C'est le jour où j'ai entendu pour la première fois "We are the dead" que j'ai compris que David Bowie venait d'ailleurs, qu'il était différent, qu'il était le seul à pouvoir produire de tels sons mêlés de textes étranges sur des mélodies aux harmonies d'une beauté "venue d'ailleurs". Je n'ai même pas envie de dire que c'est beau. ça me semble si évident que je ne suis pas là pour vous en convaincre. J'ai seulement envie de dire que c'est … différent. Cette façon de juxtaposer, d'écrire par layer comme un plasticien, d'être expérimental sans pour autant fuir dans une sphère où personne ne le suivrait.
Car, avant tout, il est là le génie de David Bowie : composer des œuvres étranges et sophistiquées qui enthousiasment le profane. Tant de générations passées, présentes et à venir se nourriront de ces mets raffinés qui sont tout sauf superficiels.
David Bowie invite à un voyage. Et quelques-uns le suivront dans son périple où s'entrechoquent la musique, la peinture et la réflexion.
Écoutez « Sweet thing », surtout la reprise après « candidate ».. et dites-moi qui vous a jamais emmené si loin ? Beethoven peut-être ? La beauté est esthétique mais pas seulement. Elle est chargée d'émotions humaines et célestes. Projetés dans les étoiles sans rien y comprendre, on se retrouve la peau couverte de frissons et les yeux embués.
David Bowie n'a eu de cesse d'expérimenter et d'exprimer le fruit de son expérimentation. Son propos n'a jamais été autre que de se dire « et si je mettais ça, avec ça, est-ce que ça marcherait ? ». Et ... ça marche. Parce qu'il a le « gène » que si peu ont, l'intuition que 2 couleurs à-priori opposées vont, comme par miracle, produire leur magie.
On en ressent les prémices dans l'album Space Oddity. Ils s'affirment dans Aladdin Sane (remercions au passage Mike Garson et son piano). Puis Diamond Dogs paraît, à la frontière entre le glam spécifiquement anglais et la musique noire américaine pour laquelle David a toujours eu la plus grande fascination. Soudain, il semble que David Bowie ne souffre plus de limites. Le reste de sa carrière est là pour en attester. Bien que cela soit depuis toujours, il se nourrira désormais, encore plus, de toutes les influences, s'abreuvera à toutes les sources, en fertilisera des territoires inconnus jusqu'alors ; ces territoires de demain où tant de générations s'épanouiront.
Peut-être est-ce parce que Diamond Dogs est né d'un échec personnel qu'il fut, pour David Bowie, sa façon de rebondir.
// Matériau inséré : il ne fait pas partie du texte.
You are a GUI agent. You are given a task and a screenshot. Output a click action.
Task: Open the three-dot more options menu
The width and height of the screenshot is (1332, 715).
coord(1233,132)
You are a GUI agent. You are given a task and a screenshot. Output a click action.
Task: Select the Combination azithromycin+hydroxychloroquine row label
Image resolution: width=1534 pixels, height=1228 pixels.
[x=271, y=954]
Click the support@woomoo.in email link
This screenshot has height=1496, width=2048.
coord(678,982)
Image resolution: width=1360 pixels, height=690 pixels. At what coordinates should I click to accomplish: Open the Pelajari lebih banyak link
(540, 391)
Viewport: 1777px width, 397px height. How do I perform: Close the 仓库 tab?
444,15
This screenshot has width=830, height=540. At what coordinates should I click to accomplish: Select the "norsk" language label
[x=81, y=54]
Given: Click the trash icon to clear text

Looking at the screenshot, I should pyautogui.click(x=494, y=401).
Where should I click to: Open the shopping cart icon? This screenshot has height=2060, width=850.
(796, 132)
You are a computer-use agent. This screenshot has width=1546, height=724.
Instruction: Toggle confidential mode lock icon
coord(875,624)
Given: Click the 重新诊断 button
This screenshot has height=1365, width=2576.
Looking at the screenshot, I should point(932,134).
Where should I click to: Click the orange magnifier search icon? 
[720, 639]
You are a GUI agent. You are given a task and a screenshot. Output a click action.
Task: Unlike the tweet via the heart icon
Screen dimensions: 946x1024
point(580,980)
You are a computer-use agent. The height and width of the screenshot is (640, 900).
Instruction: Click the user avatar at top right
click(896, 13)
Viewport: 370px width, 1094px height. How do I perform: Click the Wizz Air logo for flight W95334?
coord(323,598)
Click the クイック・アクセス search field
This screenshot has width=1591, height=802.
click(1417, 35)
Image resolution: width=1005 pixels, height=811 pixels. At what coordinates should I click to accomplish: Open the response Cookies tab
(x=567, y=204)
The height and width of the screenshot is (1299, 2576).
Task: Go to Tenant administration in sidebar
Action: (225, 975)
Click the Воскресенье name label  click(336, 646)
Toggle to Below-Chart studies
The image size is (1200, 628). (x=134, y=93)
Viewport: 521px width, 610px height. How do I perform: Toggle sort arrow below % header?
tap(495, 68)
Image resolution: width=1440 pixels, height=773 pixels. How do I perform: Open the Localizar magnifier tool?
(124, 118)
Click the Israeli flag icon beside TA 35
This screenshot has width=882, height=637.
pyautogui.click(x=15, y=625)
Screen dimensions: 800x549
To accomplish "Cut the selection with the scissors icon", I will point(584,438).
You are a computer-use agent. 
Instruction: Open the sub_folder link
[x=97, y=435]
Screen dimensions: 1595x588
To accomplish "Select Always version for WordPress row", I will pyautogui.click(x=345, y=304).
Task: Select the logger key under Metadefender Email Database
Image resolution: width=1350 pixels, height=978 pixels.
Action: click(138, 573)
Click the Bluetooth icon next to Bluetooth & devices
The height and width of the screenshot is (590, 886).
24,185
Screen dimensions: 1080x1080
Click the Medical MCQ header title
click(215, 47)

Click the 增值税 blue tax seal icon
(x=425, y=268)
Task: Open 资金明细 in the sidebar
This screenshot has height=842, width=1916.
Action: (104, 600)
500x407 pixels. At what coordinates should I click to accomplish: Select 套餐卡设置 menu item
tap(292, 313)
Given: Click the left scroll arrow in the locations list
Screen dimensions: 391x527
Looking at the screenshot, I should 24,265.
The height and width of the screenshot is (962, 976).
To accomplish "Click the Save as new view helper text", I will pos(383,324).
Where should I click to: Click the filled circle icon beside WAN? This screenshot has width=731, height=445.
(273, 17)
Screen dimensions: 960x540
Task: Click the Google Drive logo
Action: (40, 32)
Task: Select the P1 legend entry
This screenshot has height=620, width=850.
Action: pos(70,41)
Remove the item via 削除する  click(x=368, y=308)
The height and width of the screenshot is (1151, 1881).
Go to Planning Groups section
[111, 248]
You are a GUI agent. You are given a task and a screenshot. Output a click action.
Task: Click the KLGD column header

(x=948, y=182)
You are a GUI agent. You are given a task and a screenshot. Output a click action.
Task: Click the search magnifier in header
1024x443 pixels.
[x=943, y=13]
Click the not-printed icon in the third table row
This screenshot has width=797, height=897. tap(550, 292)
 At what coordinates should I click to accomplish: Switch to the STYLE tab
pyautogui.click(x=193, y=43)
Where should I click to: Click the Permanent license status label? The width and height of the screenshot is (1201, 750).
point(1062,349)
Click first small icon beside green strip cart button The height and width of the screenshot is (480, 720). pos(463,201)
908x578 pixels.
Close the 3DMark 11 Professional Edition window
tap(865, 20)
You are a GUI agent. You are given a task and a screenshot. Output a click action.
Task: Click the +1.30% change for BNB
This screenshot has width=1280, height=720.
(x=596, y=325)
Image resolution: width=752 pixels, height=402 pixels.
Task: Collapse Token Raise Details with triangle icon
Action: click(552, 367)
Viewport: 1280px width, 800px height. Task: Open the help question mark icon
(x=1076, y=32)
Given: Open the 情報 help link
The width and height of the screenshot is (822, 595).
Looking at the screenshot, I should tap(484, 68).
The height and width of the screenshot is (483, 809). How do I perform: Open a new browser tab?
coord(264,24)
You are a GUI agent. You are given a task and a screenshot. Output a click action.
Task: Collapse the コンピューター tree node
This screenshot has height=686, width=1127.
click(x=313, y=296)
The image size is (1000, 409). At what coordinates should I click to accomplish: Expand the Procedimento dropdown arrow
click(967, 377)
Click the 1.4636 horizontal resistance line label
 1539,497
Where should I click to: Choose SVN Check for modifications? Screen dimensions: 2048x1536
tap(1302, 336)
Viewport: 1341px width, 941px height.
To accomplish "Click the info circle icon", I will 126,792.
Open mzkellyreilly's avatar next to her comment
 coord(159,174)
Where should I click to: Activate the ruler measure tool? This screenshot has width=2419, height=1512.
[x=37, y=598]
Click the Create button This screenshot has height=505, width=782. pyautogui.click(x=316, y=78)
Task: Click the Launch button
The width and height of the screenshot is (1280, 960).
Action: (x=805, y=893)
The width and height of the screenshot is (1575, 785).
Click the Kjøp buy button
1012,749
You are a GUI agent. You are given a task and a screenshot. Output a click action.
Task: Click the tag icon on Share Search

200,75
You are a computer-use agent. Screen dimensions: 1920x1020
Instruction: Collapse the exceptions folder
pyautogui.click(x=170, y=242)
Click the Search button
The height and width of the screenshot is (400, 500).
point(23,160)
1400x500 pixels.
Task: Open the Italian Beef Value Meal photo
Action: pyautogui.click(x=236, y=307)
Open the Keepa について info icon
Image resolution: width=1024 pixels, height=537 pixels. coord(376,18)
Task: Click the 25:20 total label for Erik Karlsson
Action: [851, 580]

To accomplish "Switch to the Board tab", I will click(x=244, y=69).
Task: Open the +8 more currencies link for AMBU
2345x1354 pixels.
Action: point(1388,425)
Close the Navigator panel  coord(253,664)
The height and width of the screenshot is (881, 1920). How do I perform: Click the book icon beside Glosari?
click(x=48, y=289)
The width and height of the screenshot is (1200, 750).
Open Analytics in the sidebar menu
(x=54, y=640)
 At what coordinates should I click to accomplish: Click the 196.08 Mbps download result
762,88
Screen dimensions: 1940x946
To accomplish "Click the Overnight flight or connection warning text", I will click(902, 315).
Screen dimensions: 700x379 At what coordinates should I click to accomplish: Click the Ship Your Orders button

En effet, il fut question, à l'époque, d'un spectacle musical basé sur 1984 de G. Orwell qui, pour des questions de droits, n'a pu se concrétiser. Dès lors, coke et funk aidant, il quitta la stratosphère. Ce « starman » qu'il était déjà, il le fut plus que jamais. Vivant à la limite du rêve et de la réalité, il a survécu à la dichotomie. Parce qu'il en était capable, il a été chercher, là où si peu peuvent respirer, la musique sous une forme qu'on ne connaissait pas.
Mais, ces harmonies, cette façon d'utiliser sa voix, ses mélodies changeantes, soudain, nous étaient devenues naturelles, essentielles.
L'autre faculté de David Bowie est, non seulement son goût pour les expériences mais cette intensité dans la façon de nous les offrir. Un show man extraordinaire, là encore « venu d'ailleurs », qui captive et fascine. Et cela s'entend dans les albums studio comme en live. L'homme que, à force de copiés/collés, tant de journalistes superficiels, sombrant dans la facilité, ont eu l'indigence de décrire comme un caméléon, est l'un des artistes les plus honnêtes et les plus authentiques qui soit. Jusqu'à la vulnérabilité parfois. (quel artiste si immense a offert un dernier album, et quel album, à ses fans, 2 jours avant sa mort, pour leur dire, je ne vous oublie pas ? ) Caché derrière Ziggy Stardust et, ici, en l’occurrence, derrière Halloween Jack, David Bowie ne fut jamais, évidemment, que lui-même. un être différent.
Traînant dans les rues crasseuses de New-York, ces « chiens de diamant » aboient, mais leur aboiement, tout crépusculaires qu'ils soient, est flamboyant. 42 ans après Diamond Dogs, David Bowie est toujours ce rebelle magnifique, cette « sweet thing ». 42 ans après, David Bowie est toujours aussi renaissant. Et nous, fasciné et reconnaissant.